:: Excerpt to read

Since your daughter has celiac disease some studies show that up to 44% of first degree relatives also have it, and it sounds like it is very likely that your house may be going gluten-free soon, mostly anyway, due to your daughter's recent diagnosis. If you are in the UK (since you spell it "coeliac"), you may get subsidies and other health system benefits if your son is also formally diagnosed, however, the situation you describe would be very difficult to deal with, so I would have him go gluten-free ASAP to see if it helps with his symptoms (but be sure to alert his doctor that you are doing this, and why you are doing it). If his test is positive and his symptoms improve on a gluten-free diet, try to get the doctor to diagnose him without a biopsy, otherwise he would need to eat lots of gluten each day for 2 weeks before doing a biopsy.

I hope things improve for him, and let us know how the test results turn out.

cristiana Veteran
(edited)

Hi @sh00148

I am so glad that your son is going to have a blood test next week.    If the blood test is that soon, and he has been consuming normal levels of gluten up until now, he should have had enough exposure to gluten to test positive should you decide to stop the gluten immediately, as Scott suggest.

::::
:: Supplied information

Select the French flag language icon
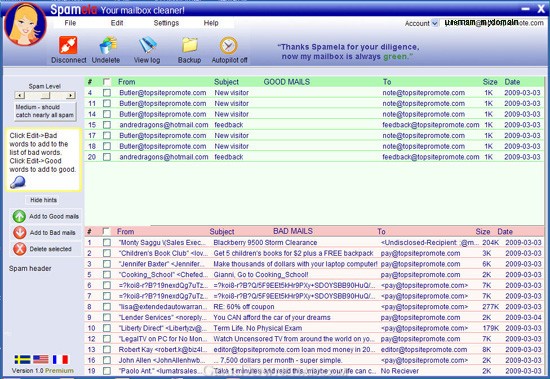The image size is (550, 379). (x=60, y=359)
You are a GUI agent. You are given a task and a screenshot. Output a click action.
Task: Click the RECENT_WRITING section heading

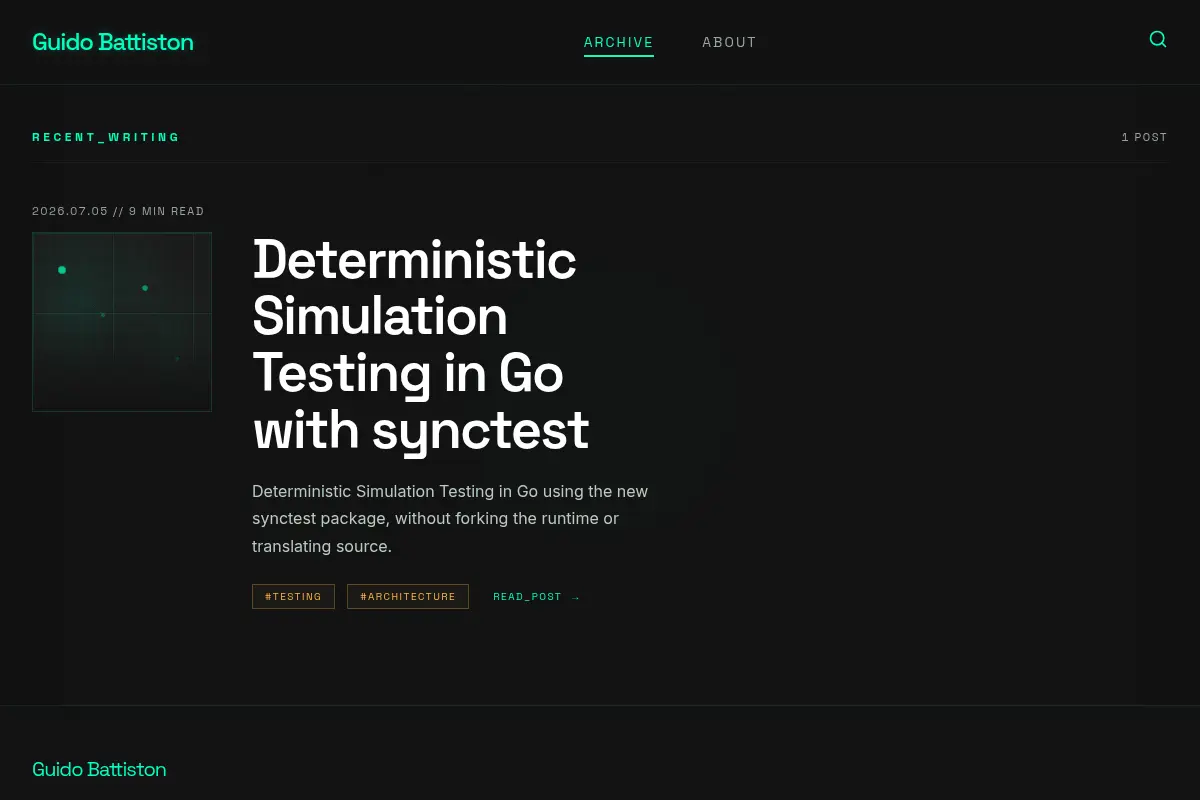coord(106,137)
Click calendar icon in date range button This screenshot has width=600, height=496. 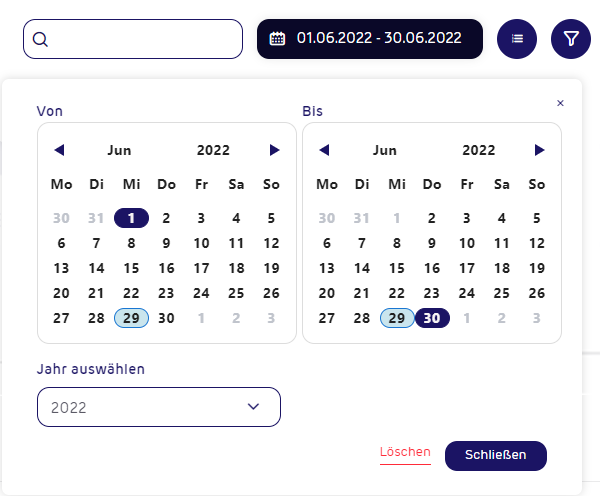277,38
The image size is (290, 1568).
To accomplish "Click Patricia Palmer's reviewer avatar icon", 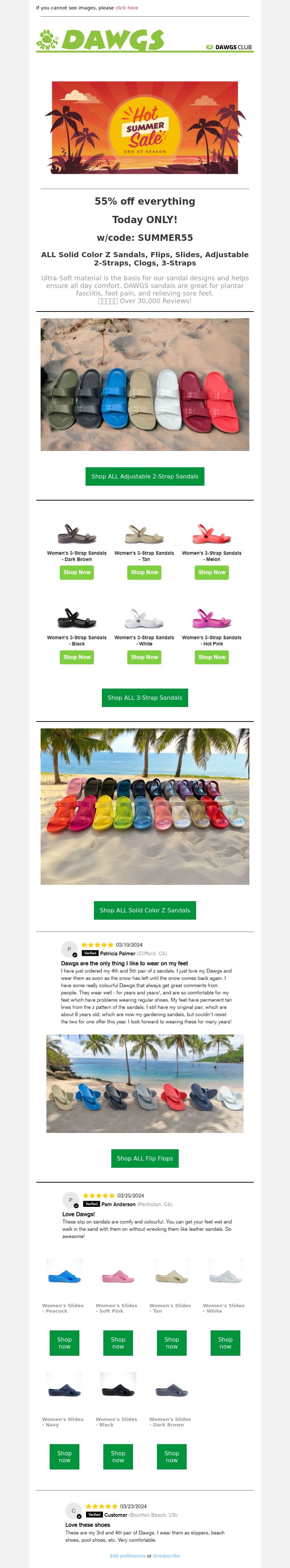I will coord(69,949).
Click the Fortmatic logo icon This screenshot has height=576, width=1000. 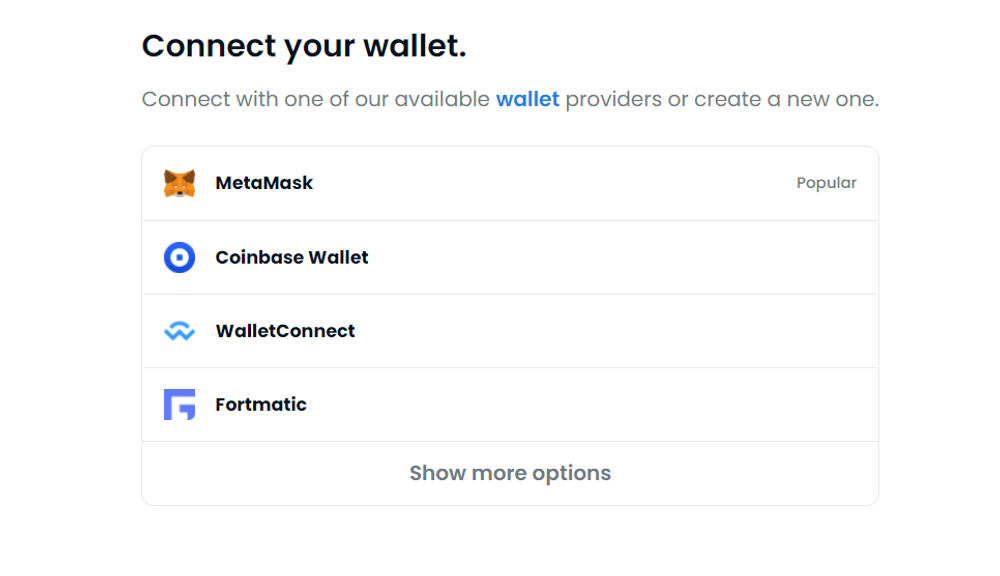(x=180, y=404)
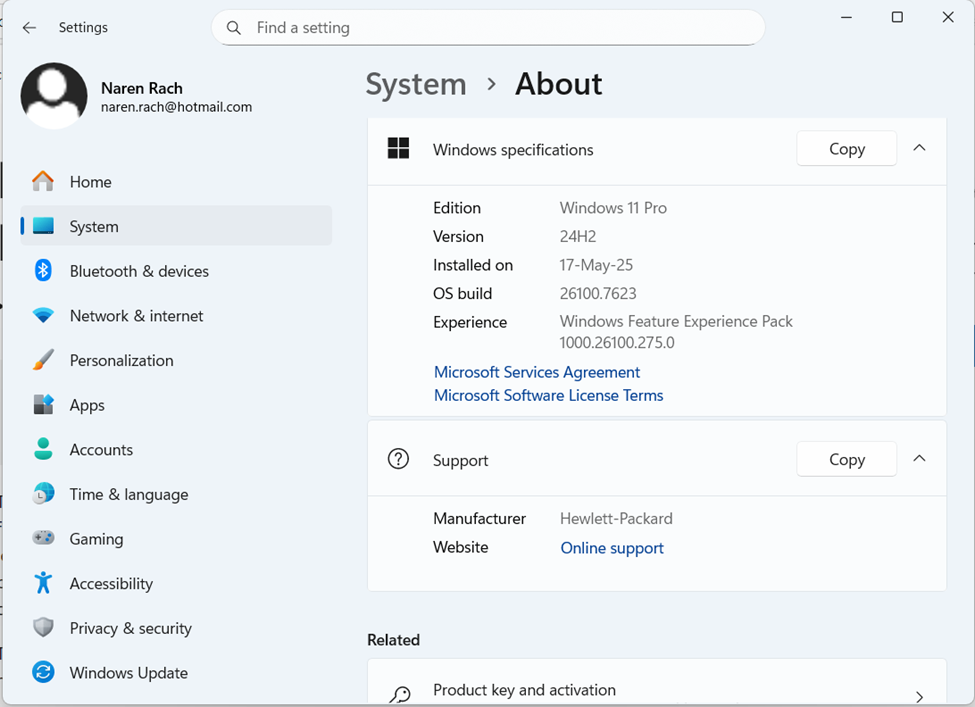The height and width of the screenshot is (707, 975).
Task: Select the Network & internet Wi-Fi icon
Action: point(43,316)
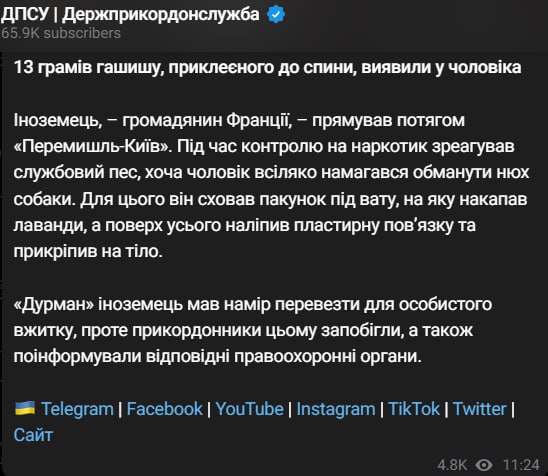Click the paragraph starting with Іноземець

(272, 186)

::::

§ **Task item**
Write the next part of the celiac disease forum thread, picking up after its last sentence.

§ **Written response**
However, one thing you may wish to change in the short term instead/as well is to stop him consuming dairy products.  If he is a coeliac, he may have become temporarily dairy intolerant.  The tips of the villi, which line the gut and are damaged in coeliacs, produce lactase, an enzyme essential for the digestion of dairy.  If they are damaged it can contribute to diarrhea and gas.  I had this some months after my own coeliac diagnosis, and it improved no end when I gave up dairy for a while.  Once on a gluten free diet they heal, and most coeliacs can return to consuming dairy.

I would have thought that with those bowel issues in a young child what is happening to him is entirely normal.  

 

Edited by cristiana
sh00148 Apprentice

Thanks. 
So something has come up on his blood tests and I have an appointment to discuss the findings on Monday.

My son has been soya free and dairy free for a while as we did York food testing to check for allergies intolerances.